List every line of the entries below that contains the word "Switch", matching case exactly.

MATERIAL >>

^^^^^^^^^^^^^^^^

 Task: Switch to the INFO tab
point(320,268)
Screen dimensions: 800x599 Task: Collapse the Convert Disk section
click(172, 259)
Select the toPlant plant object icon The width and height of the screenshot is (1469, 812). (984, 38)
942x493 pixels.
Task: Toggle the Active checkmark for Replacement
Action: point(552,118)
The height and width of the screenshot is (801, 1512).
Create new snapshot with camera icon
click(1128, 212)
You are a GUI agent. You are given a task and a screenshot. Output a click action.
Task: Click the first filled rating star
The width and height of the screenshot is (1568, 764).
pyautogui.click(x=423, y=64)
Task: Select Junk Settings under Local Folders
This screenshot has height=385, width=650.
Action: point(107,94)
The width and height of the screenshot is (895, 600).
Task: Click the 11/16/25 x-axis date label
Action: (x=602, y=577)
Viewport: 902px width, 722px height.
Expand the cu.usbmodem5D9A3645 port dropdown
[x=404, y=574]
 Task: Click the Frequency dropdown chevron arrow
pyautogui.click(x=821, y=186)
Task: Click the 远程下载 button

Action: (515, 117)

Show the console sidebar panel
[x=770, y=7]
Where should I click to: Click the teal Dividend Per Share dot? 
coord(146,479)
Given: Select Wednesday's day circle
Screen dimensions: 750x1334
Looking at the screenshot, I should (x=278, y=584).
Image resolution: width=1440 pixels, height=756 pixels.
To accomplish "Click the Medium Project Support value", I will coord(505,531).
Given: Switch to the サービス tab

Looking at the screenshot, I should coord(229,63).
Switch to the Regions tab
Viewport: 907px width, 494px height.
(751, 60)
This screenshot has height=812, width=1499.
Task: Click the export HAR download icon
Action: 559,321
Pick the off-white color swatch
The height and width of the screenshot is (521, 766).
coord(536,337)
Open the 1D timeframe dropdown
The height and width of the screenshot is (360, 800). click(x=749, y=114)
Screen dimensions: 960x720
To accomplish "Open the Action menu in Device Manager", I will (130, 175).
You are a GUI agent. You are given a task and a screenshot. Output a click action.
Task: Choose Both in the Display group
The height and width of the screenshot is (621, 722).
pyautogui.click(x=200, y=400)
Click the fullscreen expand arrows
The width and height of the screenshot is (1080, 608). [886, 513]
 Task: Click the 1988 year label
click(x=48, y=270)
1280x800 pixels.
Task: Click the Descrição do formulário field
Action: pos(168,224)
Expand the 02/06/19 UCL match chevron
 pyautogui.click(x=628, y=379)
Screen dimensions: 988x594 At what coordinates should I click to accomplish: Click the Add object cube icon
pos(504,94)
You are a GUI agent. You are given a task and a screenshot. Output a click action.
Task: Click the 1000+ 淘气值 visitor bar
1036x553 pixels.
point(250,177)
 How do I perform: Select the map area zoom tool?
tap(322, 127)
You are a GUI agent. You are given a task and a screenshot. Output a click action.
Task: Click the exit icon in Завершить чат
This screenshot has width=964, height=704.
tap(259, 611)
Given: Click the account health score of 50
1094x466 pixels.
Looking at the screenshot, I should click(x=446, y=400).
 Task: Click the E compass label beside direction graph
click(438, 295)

^^^^^^^^^^^^^^^^

WRITTEN SOLUTION >>
 Task: Switch to the INFO tab
Given: Switch to the サービス tab
Switch to the Regions tab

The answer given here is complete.